▸ WHAT THE TASK REQUIRES: Print out the records that follow, exactly and completely.

▸ EXERCISE INPUT:
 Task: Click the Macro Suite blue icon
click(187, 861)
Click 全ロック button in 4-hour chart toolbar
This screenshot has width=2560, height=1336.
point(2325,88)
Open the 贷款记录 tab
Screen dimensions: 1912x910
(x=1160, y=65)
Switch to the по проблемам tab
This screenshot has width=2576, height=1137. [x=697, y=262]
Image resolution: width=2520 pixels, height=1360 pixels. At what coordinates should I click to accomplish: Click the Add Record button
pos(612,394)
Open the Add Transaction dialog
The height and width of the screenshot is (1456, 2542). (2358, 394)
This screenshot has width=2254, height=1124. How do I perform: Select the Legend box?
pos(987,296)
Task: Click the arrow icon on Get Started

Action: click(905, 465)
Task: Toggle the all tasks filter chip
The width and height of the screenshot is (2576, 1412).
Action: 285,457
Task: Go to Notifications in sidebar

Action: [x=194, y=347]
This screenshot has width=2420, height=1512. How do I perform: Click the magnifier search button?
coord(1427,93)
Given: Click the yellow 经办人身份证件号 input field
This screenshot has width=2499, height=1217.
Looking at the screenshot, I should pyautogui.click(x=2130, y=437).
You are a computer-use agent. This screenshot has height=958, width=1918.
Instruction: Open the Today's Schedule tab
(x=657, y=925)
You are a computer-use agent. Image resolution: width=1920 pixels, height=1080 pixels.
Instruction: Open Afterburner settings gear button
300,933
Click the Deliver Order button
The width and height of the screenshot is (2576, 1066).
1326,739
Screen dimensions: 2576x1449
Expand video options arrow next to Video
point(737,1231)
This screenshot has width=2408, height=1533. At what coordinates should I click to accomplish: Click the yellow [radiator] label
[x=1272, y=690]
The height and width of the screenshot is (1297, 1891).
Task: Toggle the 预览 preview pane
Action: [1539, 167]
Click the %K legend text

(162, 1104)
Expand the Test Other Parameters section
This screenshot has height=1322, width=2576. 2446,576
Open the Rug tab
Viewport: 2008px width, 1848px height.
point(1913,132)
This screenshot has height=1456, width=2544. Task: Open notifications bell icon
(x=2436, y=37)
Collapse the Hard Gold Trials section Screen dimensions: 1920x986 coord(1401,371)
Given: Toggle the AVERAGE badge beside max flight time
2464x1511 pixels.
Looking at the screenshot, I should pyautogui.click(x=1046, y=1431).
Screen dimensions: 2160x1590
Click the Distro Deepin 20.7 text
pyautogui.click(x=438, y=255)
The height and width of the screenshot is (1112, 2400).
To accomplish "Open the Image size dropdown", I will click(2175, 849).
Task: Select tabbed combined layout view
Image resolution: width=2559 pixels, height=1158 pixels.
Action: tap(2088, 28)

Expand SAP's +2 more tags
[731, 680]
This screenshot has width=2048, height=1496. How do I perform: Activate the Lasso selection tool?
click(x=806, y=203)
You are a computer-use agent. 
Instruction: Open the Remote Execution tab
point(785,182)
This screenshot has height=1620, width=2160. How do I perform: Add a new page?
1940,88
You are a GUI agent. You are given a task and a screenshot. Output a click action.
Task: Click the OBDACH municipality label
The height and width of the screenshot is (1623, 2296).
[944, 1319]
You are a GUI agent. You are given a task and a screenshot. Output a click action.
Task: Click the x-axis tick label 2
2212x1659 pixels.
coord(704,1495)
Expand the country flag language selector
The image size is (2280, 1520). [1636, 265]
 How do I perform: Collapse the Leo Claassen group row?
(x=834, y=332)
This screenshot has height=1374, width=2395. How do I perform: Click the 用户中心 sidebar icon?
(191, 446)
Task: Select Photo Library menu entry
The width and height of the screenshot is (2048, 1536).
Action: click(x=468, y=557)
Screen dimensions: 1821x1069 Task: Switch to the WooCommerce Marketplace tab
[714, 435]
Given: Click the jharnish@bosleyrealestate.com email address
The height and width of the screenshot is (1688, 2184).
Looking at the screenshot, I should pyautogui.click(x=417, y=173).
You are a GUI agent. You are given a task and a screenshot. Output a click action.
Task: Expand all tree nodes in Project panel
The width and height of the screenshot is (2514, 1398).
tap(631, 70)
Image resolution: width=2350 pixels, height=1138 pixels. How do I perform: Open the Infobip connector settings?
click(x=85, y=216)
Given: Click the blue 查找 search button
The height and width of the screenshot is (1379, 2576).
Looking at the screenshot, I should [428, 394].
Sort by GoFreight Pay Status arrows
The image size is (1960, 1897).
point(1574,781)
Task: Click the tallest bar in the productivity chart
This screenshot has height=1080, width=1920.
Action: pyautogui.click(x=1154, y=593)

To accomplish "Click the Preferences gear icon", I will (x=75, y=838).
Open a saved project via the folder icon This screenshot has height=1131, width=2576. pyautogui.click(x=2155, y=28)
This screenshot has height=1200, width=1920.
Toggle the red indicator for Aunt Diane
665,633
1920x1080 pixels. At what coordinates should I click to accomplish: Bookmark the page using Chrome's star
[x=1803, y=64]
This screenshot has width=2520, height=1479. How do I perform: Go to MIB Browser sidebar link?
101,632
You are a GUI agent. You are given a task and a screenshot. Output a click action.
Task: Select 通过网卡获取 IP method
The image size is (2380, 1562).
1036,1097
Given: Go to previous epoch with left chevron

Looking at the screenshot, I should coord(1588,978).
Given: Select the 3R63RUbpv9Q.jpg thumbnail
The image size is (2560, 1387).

▸ OUTPUT OF THE TASK:
 Task: Click the Macro Suite blue icon
click(187, 861)
Click 全ロック button in 4-hour chart toolbar
This screenshot has width=2560, height=1336.
point(2325,88)
Open the 贷款记录 tab
Screen dimensions: 1912x910
(x=1160, y=65)
Switch to the по проблемам tab
This screenshot has width=2576, height=1137. [x=697, y=262]
Image resolution: width=2520 pixels, height=1360 pixels. At what coordinates should I click to accomplish: Click the Add Record button
pos(612,394)
Open the Add Transaction dialog
The height and width of the screenshot is (1456, 2542). (2358, 394)
This screenshot has width=2254, height=1124. How do I perform: Select the Legend box?
pos(987,296)
Task: Click the arrow icon on Get Started

Action: click(905, 465)
Task: Toggle the all tasks filter chip
The width and height of the screenshot is (2576, 1412).
Action: 285,457
Task: Go to Notifications in sidebar

Action: [x=194, y=347]
This screenshot has width=2420, height=1512. How do I perform: Click the magnifier search button?
coord(1427,93)
Given: Click the yellow 经办人身份证件号 input field
This screenshot has width=2499, height=1217.
Looking at the screenshot, I should pyautogui.click(x=2130, y=437).
You are a computer-use agent. This screenshot has height=958, width=1918.
Instruction: Open the Today's Schedule tab
(x=657, y=925)
You are a computer-use agent. Image resolution: width=1920 pixels, height=1080 pixels.
Instruction: Open Afterburner settings gear button
300,933
Click the Deliver Order button
The width and height of the screenshot is (2576, 1066).
1326,739
Screen dimensions: 2576x1449
Expand video options arrow next to Video
point(737,1231)
This screenshot has width=2408, height=1533. At what coordinates should I click to accomplish: Click the yellow [radiator] label
[x=1272, y=690]
The height and width of the screenshot is (1297, 1891).
Task: Toggle the 预览 preview pane
Action: [1539, 167]
Click the %K legend text

(162, 1104)
Expand the Test Other Parameters section
This screenshot has height=1322, width=2576. 2446,576
Open the Rug tab
Viewport: 2008px width, 1848px height.
point(1913,132)
This screenshot has height=1456, width=2544. Task: Open notifications bell icon
(x=2436, y=37)
Collapse the Hard Gold Trials section Screen dimensions: 1920x986 coord(1401,371)
Given: Toggle the AVERAGE badge beside max flight time
2464x1511 pixels.
Looking at the screenshot, I should pyautogui.click(x=1046, y=1431).
Screen dimensions: 2160x1590
Click the Distro Deepin 20.7 text
pyautogui.click(x=438, y=255)
The height and width of the screenshot is (1112, 2400).
To accomplish "Open the Image size dropdown", I will click(2175, 849).
Task: Select tabbed combined layout view
Image resolution: width=2559 pixels, height=1158 pixels.
Action: tap(2088, 28)

Expand SAP's +2 more tags
[731, 680]
This screenshot has width=2048, height=1496. How do I perform: Activate the Lasso selection tool?
click(x=806, y=203)
You are a computer-use agent. 
Instruction: Open the Remote Execution tab
point(785,182)
This screenshot has height=1620, width=2160. How do I perform: Add a new page?
1940,88
You are a GUI agent. You are given a task and a screenshot. Output a click action.
Task: Click the OBDACH municipality label
The height and width of the screenshot is (1623, 2296).
[944, 1319]
You are a GUI agent. You are given a task and a screenshot. Output a click action.
Task: Click the x-axis tick label 2
2212x1659 pixels.
coord(704,1495)
Expand the country flag language selector
The image size is (2280, 1520). [1636, 265]
 How do I perform: Collapse the Leo Claassen group row?
(x=834, y=332)
This screenshot has height=1374, width=2395. How do I perform: Click the 用户中心 sidebar icon?
(191, 446)
Task: Select Photo Library menu entry
The width and height of the screenshot is (2048, 1536).
Action: click(x=468, y=557)
Screen dimensions: 1821x1069 Task: Switch to the WooCommerce Marketplace tab
[714, 435]
Given: Click the jharnish@bosleyrealestate.com email address
The height and width of the screenshot is (1688, 2184).
Looking at the screenshot, I should pyautogui.click(x=417, y=173).
You are a GUI agent. You are given a task and a screenshot. Output a click action.
Task: Expand all tree nodes in Project panel
The width and height of the screenshot is (2514, 1398).
tap(631, 70)
Image resolution: width=2350 pixels, height=1138 pixels. How do I perform: Open the Infobip connector settings?
click(x=85, y=216)
Given: Click the blue 查找 search button
The height and width of the screenshot is (1379, 2576).
Looking at the screenshot, I should [428, 394].
Sort by GoFreight Pay Status arrows
The image size is (1960, 1897).
point(1574,781)
Task: Click the tallest bar in the productivity chart
This screenshot has height=1080, width=1920.
Action: pyautogui.click(x=1154, y=593)

To accomplish "Click the Preferences gear icon", I will (x=75, y=838).
Open a saved project via the folder icon This screenshot has height=1131, width=2576. pyautogui.click(x=2155, y=28)
This screenshot has height=1200, width=1920.
Toggle the red indicator for Aunt Diane
665,633
1920x1080 pixels. At what coordinates should I click to accomplish: Bookmark the page using Chrome's star
[x=1803, y=64]
This screenshot has width=2520, height=1479. How do I perform: Go to MIB Browser sidebar link?
101,632
You are a GUI agent. You are given a task and a screenshot. Output a click action.
Task: Select 通过网卡获取 IP method
The image size is (2380, 1562).
1036,1097
Given: Go to previous epoch with left chevron

Looking at the screenshot, I should coord(1588,978).
Given: Select the 3R63RUbpv9Q.jpg thumbnail
The image size is (2560, 1387).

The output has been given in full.